Isto significa dizer que, os direitos individuais, atribuídos a cada cidadão, devem coexistir com os interesses e deveres superiores do Estado inscritos no texto constitucional e que, em tese, devem coexistir com os interesses coletivos. Podem e devem os direitos particulares ter vida e ser exercidos conjuntamente aos interesses gerais, procurando estes não entrar em conflito, pois no caso de haver algum conflito entre ambos, os interesses individuais ou particulares têm de se subordinar aos interesses coletivos, ou seja, ao cumprimento da função social da propriedade[12].
            A propriedade somente se compreende de forma adequada quando cumprir a sua função social.

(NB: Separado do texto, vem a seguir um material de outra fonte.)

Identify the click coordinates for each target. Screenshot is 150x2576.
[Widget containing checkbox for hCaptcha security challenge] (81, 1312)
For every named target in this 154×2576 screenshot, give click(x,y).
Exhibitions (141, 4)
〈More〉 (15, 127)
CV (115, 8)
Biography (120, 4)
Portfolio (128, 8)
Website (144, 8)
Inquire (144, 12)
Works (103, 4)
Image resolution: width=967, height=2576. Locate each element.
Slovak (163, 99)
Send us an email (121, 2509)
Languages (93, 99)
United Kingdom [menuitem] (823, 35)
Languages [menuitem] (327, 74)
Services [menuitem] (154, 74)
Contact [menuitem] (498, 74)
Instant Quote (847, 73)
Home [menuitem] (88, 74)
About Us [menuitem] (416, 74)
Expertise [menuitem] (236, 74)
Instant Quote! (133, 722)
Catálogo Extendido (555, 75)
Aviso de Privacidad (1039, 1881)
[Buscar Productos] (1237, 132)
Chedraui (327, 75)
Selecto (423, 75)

Assim, suas obrigações não se confundem com limitações ao direito do proprietário de utilizar seu bem, mas sim, a função social torna-se elemento essencial para a estruturação do conteúdo do direito de propriedade. Ou seja, a inatividade do proprietário, quando o mesmo estiver responsável por obrigações e ônus, determina a superveniente carência de legitimação à titularidade e ao exercício do direito de propriedade.
Com a evolução do direito, a propriedade deixou de ser um direito meramente subjetivo do indivíduo, e tende a se tornar a função do detentor de riqueza mobiliária e imobiliária. A propriedade, portanto, implica para todo detentor de uma riqueza, a obrigação de empregá-la de forma a fomentar o crescimento de uma riqueza social, ou seja, de uma riqueza que não só satisfaça o proprietário, mas também atinja de uma forma efetiva toda a coletividade[13].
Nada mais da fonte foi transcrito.